[Items drawn from a data source]
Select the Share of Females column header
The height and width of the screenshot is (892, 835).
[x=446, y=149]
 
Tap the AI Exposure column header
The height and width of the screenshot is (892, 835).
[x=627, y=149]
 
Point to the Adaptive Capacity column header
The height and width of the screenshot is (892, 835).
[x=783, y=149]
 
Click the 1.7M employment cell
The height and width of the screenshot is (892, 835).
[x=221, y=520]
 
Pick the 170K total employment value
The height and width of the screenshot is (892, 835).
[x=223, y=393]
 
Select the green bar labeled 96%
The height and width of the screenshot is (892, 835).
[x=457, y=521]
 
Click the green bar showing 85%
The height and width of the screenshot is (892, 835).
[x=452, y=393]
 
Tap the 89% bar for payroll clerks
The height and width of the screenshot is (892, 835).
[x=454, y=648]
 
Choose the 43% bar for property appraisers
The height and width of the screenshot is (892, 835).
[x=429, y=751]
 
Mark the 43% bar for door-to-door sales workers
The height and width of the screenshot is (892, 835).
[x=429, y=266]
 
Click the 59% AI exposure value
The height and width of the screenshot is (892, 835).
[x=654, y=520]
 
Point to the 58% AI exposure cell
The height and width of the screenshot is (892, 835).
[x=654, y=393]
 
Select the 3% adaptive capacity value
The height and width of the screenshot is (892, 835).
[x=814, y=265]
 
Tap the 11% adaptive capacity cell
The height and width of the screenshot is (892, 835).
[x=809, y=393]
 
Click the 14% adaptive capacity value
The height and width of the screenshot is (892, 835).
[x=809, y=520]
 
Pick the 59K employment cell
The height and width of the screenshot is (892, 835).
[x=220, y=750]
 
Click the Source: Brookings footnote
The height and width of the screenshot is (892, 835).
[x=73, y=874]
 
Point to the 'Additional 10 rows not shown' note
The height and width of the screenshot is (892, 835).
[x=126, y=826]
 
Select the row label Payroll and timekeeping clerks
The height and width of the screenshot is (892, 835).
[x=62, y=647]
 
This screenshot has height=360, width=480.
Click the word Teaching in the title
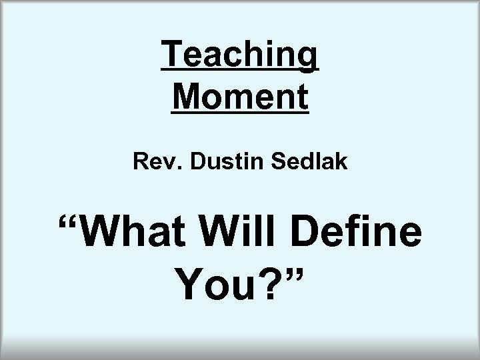click(240, 56)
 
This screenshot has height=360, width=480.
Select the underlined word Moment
click(240, 97)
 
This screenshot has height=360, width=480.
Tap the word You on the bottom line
click(211, 285)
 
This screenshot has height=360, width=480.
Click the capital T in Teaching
click(172, 56)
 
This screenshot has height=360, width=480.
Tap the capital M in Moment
click(186, 97)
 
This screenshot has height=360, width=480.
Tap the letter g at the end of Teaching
click(307, 59)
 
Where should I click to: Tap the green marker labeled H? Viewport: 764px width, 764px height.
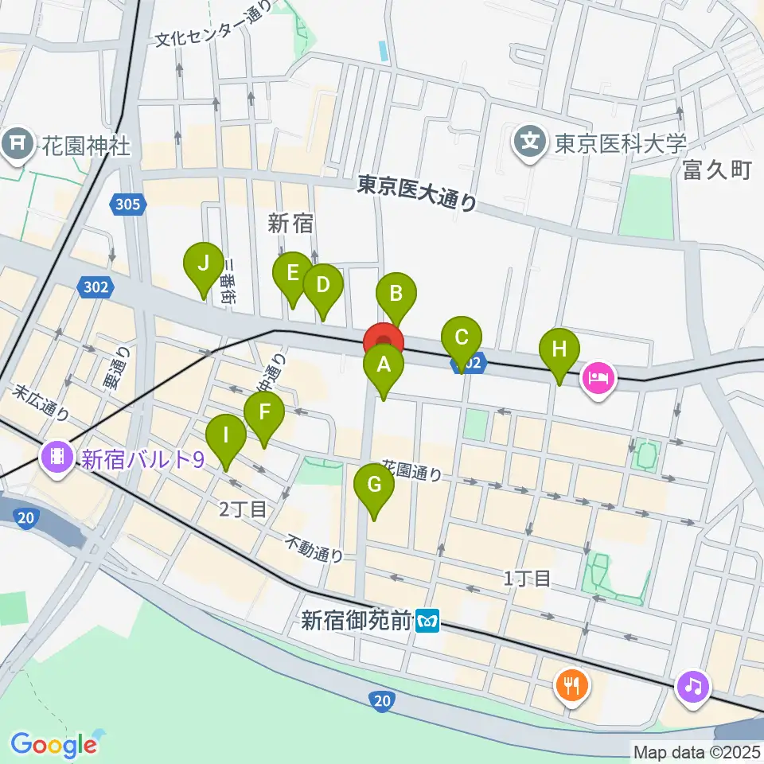coord(559,349)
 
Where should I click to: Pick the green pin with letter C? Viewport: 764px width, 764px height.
coord(462,338)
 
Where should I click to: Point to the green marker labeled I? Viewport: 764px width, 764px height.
coord(226,437)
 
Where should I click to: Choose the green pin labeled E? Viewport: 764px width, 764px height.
coord(292,275)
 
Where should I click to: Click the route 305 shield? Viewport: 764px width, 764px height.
coord(130,205)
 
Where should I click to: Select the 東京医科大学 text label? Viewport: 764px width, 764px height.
coord(621,143)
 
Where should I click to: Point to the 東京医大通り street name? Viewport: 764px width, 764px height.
coord(417,193)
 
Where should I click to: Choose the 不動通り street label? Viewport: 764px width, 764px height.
coord(315,548)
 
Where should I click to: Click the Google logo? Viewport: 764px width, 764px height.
coord(53,744)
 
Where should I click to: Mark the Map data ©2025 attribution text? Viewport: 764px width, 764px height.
coord(696,751)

▶ **Your instructions**: Output all the records above as a numbered list, one line per entry, with blank lines dropped and the pictures left out.

▶ **Complete answer**:
1. Select the Share of Females column header
2. The height and width of the screenshot is (892, 835).
3. [x=446, y=149]
4. Tap the AI Exposure column header
5. The height and width of the screenshot is (892, 835).
6. [x=627, y=149]
7. Point to the Adaptive Capacity column header
8. The height and width of the screenshot is (892, 835).
9. [x=783, y=149]
10. Click the 1.7M employment cell
11. The height and width of the screenshot is (892, 835).
12. [x=221, y=520]
13. Pick the 170K total employment value
14. The height and width of the screenshot is (892, 835).
15. [x=223, y=393]
16. Select the green bar labeled 96%
17. The height and width of the screenshot is (892, 835).
18. [x=457, y=521]
19. Click the green bar showing 85%
20. The height and width of the screenshot is (892, 835).
21. [x=452, y=393]
22. Tap the 89% bar for payroll clerks
23. The height and width of the screenshot is (892, 835).
24. [x=454, y=648]
25. Choose the 43% bar for property appraisers
26. The height and width of the screenshot is (892, 835).
27. [x=429, y=751]
28. Mark the 43% bar for door-to-door sales workers
29. The height and width of the screenshot is (892, 835).
30. [x=429, y=266]
31. Click the 59% AI exposure value
32. The height and width of the screenshot is (892, 835).
33. [x=654, y=520]
34. Point to the 58% AI exposure cell
35. The height and width of the screenshot is (892, 835).
36. [x=654, y=393]
37. Select the 3% adaptive capacity value
38. The height and width of the screenshot is (892, 835).
39. [x=814, y=265]
40. Tap the 11% adaptive capacity cell
41. The height and width of the screenshot is (892, 835).
42. [x=809, y=393]
43. Click the 14% adaptive capacity value
44. The height and width of the screenshot is (892, 835).
45. [x=809, y=520]
46. Pick the 59K employment cell
47. The height and width of the screenshot is (892, 835).
48. [x=220, y=750]
49. Click the Source: Brookings footnote
50. The height and width of the screenshot is (892, 835).
51. [x=73, y=874]
52. Point to the 'Additional 10 rows not shown' note
53. The height and width of the screenshot is (892, 835).
54. [x=126, y=826]
55. Select the row label Payroll and timekeeping clerks
56. The height and width of the screenshot is (892, 835).
57. [x=62, y=647]
58. This screenshot has height=360, width=480.
59. Click the word Teaching in the title
60. click(240, 56)
61. This screenshot has height=360, width=480.
62. Select the underlined word Moment
63. click(240, 97)
64. This screenshot has height=360, width=480.
65. Tap the word You on the bottom line
66. click(211, 285)
67. This screenshot has height=360, width=480.
68. Click the capital T in Teaching
69. click(172, 56)
70. This screenshot has height=360, width=480.
71. Tap the capital M in Moment
72. click(186, 97)
73. This screenshot has height=360, width=480.
74. Tap the letter g at the end of Teaching
75. click(307, 59)
76. Where should I click to: Tap the green marker labeled H? Viewport: 764px width, 764px height.
77. coord(559,349)
78. Where should I click to: Pick the green pin with letter C? Viewport: 764px width, 764px height.
79. coord(462,338)
80. Where should I click to: Point to the green marker labeled I? Viewport: 764px width, 764px height.
81. coord(226,437)
82. Where should I click to: Choose the green pin labeled E? Viewport: 764px width, 764px height.
83. coord(292,275)
84. Where should I click to: Click the route 305 shield? Viewport: 764px width, 764px height.
85. coord(130,205)
86. Where should I click to: Select the 東京医科大学 text label? Viewport: 764px width, 764px height.
87. coord(621,143)
88. Where should I click to: Point to the 東京医大通り street name? Viewport: 764px width, 764px height.
89. coord(417,193)
90. Where should I click to: Choose the 不動通り street label? Viewport: 764px width, 764px height.
91. coord(315,548)
92. Where should I click to: Click the Google logo? Viewport: 764px width, 764px height.
93. coord(53,744)
94. Where should I click to: Mark the Map data ©2025 attribution text? Viewport: 764px width, 764px height.
95. coord(696,751)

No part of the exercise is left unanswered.